Many gourmet bars made in the United States now prominently advertise the use of Venezuelan cocoa but generally mix in other less-desirable cocoas. Bars made in Venezuela, in contrast, are made with 100 percent local cocoa.
This gives the new Venezuelan chocolatiers a leg up as they tap into the global ‘bean-to-bar’ movement, in which chocolate makers oversee the entire process of turning cocoa fruit into sellable treats.
On the second floor of an old mansion in Caracas, economist and chef Giovanni Conversi has been making specialty chocolate for two years under the name Mantuano.

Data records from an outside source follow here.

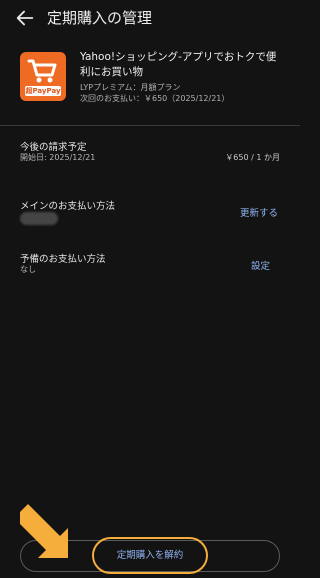 The height and width of the screenshot is (578, 320). I want to click on main-payment-label: メインのお支払い方法, so click(68, 206). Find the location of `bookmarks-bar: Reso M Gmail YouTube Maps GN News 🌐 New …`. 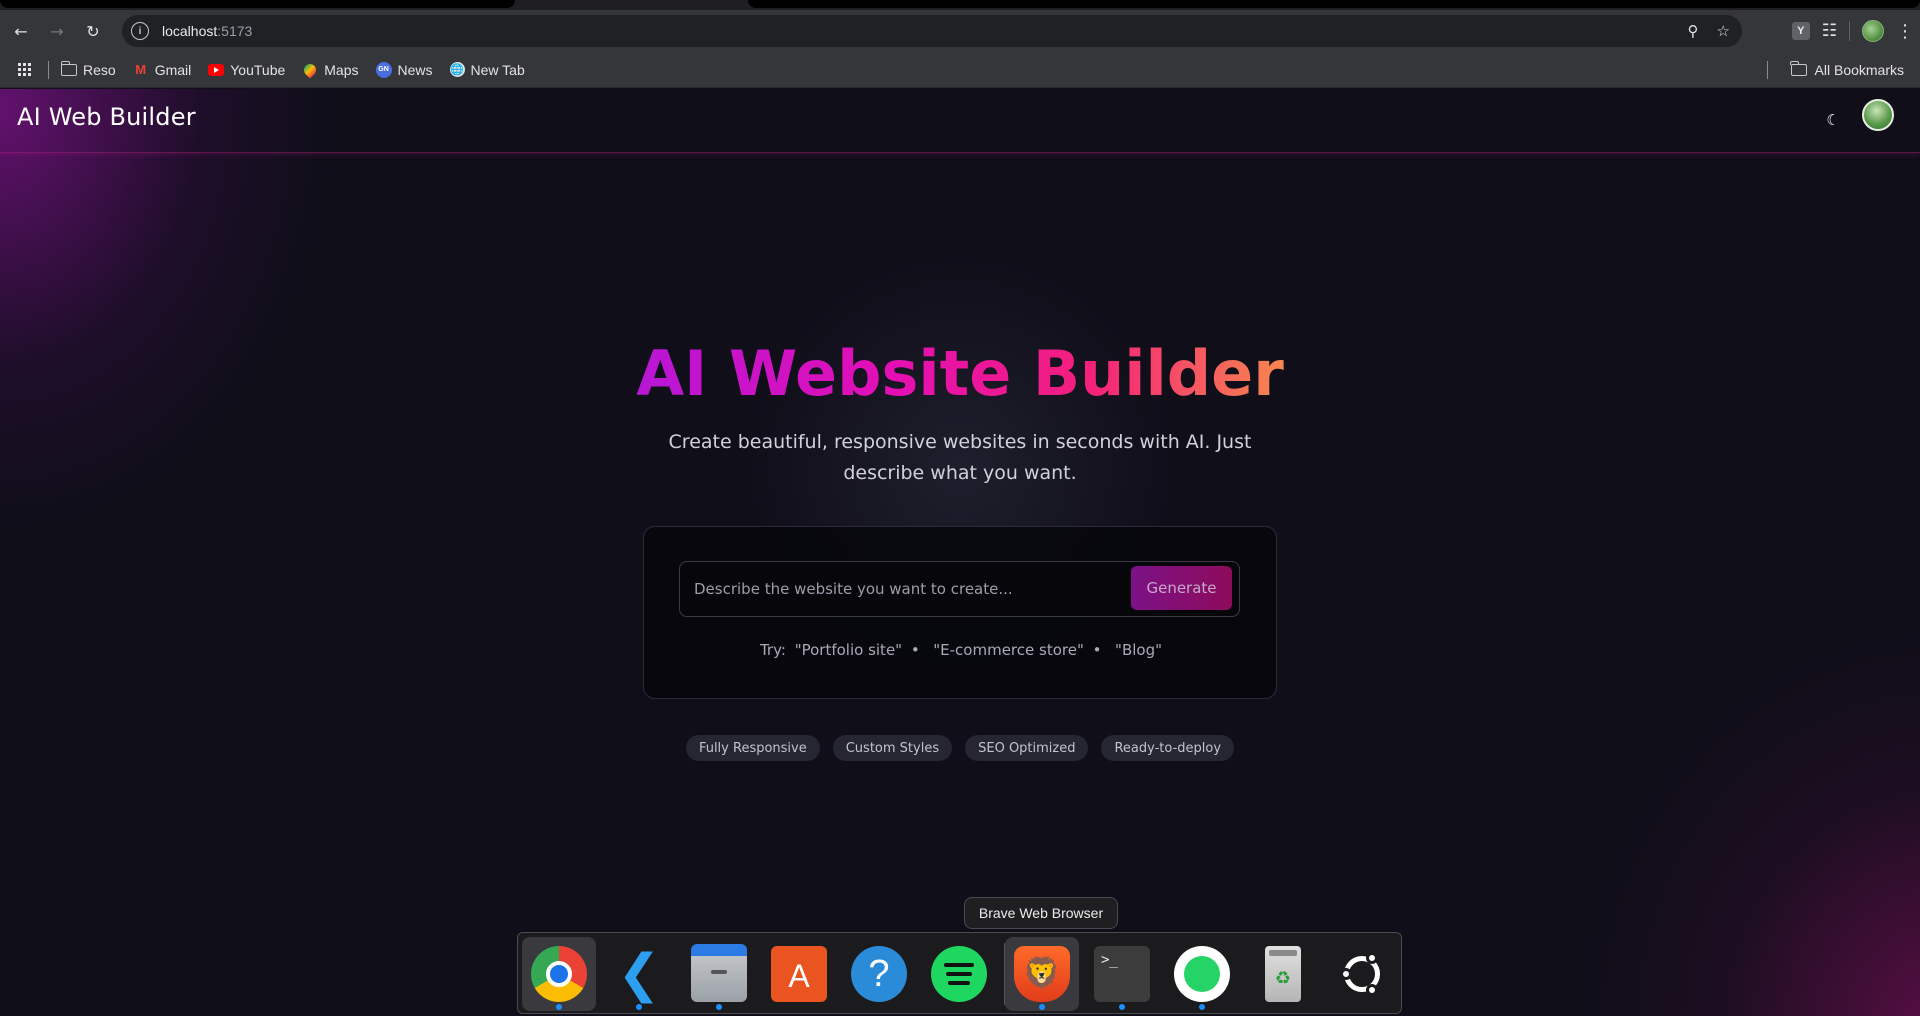

bookmarks-bar: Reso M Gmail YouTube Maps GN News 🌐 New … is located at coordinates (960, 70).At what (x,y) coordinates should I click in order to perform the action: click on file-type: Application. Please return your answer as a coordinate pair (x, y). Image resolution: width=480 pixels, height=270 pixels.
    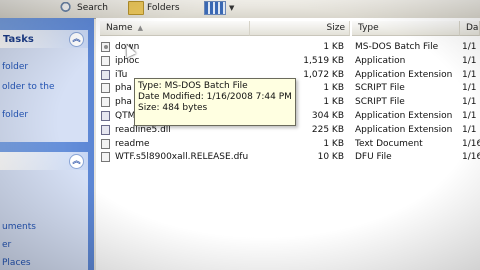
    Looking at the image, I should click on (380, 60).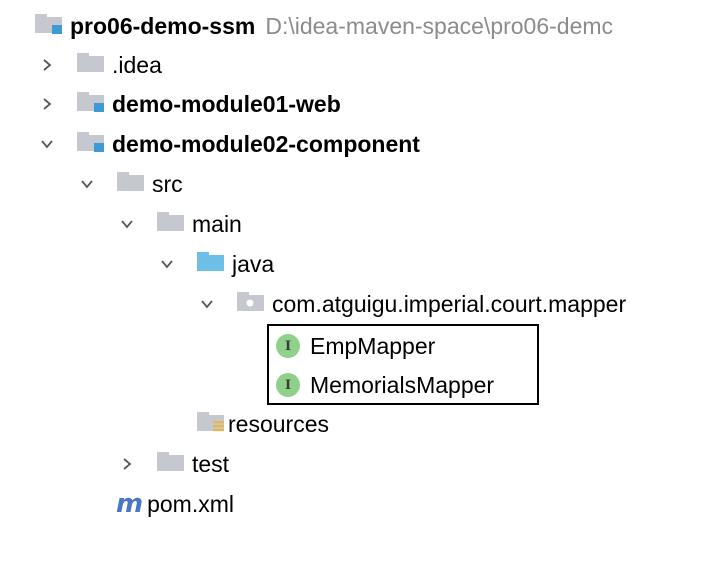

Sprinkled with sea salt or aromatic fruits from the Amazon, the chocolate bars are a hit in London, Miami and Panama City in specialty chocolate stores or shops that specialize in Latin American food.
He and four assistants produce 9,000 bars a month in Caracas. He has opened a factory in Argentina that buys cocoa from small-scale producers like Yoffre Echarri, who two decades ago inherited his grandfather’s plantation in the beach town of Caruao.
He opens the fruit to remove the beans and the accompanying sweet white pulp, which has a strong aroma of tropical fruit and then ferments the mixture in plastic bags buried underground.
That process retains more aroma than the traditional method of fermenting in wooden boxes.
He sells the beans to Venezuelan chocolatiers for less than $1 per kilo, about half the international price.
“Clients can’t get enough. Those who three months ago were asking for five kilos now call for 50,” said Echarri.
Many small chocolatiers only manage to get products to foreign markets by carrying them in suitcases on commercial flights, though well-established brands such as El Rey have formal export operations to the United States and Europe.
In Japan, El Rey is represented by the food division Japanese trading house Mitsubishi. Mitsubishi did not immediately respond to a request for comment.
Still, some 1,700 people have recently studied artisanal chocolate at the Simon Bolivar University.
“Everyone wants to give it a shot,” said Rosa Spinosa, the head of the program created two years ago.